*Excerpted records*
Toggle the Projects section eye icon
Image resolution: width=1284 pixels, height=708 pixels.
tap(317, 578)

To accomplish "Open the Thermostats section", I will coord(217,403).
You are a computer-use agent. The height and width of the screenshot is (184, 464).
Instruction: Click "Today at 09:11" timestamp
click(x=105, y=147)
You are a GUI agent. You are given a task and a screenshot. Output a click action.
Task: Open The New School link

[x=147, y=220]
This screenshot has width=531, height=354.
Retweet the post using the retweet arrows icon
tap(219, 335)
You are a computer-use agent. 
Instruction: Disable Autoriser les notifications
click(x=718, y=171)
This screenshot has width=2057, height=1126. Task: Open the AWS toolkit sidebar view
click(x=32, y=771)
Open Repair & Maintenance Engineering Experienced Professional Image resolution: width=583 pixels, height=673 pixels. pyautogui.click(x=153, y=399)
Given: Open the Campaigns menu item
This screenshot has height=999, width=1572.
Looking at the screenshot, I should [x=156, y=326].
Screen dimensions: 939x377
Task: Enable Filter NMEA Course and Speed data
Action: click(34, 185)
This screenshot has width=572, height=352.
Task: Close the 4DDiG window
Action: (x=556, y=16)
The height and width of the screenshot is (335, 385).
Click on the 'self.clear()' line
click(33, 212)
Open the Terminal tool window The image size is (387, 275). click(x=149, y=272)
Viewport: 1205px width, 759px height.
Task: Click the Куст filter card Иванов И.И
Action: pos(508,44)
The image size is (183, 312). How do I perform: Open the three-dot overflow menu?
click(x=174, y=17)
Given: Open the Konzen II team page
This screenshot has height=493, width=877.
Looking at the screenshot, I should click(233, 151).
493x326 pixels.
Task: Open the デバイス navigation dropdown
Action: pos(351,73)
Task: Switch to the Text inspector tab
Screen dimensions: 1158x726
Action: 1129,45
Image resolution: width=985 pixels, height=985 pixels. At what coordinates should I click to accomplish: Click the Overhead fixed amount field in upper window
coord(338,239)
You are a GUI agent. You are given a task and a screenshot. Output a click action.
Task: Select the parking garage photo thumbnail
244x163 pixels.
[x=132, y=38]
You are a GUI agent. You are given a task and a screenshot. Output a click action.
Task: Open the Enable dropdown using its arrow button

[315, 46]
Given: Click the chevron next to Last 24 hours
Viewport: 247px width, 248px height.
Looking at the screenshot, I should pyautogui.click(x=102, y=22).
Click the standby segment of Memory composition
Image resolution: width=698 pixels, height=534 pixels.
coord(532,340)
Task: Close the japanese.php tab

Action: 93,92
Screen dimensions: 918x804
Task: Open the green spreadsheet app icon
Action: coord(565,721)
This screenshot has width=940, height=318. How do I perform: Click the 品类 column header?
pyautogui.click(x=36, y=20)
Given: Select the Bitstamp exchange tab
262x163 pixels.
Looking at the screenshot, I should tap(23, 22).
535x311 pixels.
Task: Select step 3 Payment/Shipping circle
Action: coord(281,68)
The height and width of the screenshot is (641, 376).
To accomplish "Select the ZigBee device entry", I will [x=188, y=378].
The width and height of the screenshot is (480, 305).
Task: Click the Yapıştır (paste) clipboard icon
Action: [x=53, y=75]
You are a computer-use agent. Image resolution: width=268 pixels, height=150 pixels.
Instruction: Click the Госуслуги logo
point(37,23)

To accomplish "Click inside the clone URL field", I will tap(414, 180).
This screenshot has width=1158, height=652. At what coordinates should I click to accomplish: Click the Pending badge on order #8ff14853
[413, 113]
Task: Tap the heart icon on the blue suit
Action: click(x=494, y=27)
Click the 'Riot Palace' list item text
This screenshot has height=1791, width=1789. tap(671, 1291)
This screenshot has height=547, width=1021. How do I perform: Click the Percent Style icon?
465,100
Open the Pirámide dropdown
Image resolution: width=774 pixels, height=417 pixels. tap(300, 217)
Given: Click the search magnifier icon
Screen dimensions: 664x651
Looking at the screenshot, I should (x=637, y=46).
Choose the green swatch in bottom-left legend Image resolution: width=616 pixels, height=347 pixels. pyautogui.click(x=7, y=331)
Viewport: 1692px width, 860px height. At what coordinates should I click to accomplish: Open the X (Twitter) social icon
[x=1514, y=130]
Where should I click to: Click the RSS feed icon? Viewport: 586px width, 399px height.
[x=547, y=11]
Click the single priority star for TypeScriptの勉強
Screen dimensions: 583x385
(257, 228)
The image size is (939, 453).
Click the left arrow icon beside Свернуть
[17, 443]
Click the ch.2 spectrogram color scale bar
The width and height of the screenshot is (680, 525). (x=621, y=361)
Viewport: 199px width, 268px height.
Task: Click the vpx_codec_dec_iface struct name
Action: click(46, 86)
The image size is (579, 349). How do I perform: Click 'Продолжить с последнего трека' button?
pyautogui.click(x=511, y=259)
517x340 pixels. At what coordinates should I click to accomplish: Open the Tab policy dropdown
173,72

*Problem requirements*
Please rewrite the stretch of the listing above from its start through the line containing "Open Repair &", both ends included, keeping every request unchanged and scaling each coordinate in the answers by 0.5, rounded to whole numbers with halves rounded up.

*Exercise result*
Toggle the Projects section eye icon
Image resolution: width=1284 pixels, height=708 pixels.
tap(159, 289)

To accomplish "Open the Thermostats section", I will coord(109,202).
You are a computer-use agent. The height and width of the screenshot is (184, 464).
Instruction: Click "Today at 09:11" timestamp
click(x=53, y=74)
You are a GUI agent. You are given a task and a screenshot. Output a click action.
Task: Open The New School link

[x=74, y=110]
This screenshot has width=531, height=354.
Retweet the post using the retweet arrows icon
tap(110, 168)
You are a computer-use agent. 
Instruction: Disable Autoriser les notifications
click(x=359, y=86)
This screenshot has width=2057, height=1126. Task: Open the AWS toolkit sidebar view
click(x=16, y=386)
Open Repair & Maintenance Engineering Experienced Professional Image resolution: width=583 pixels, height=673 pixels. pyautogui.click(x=77, y=200)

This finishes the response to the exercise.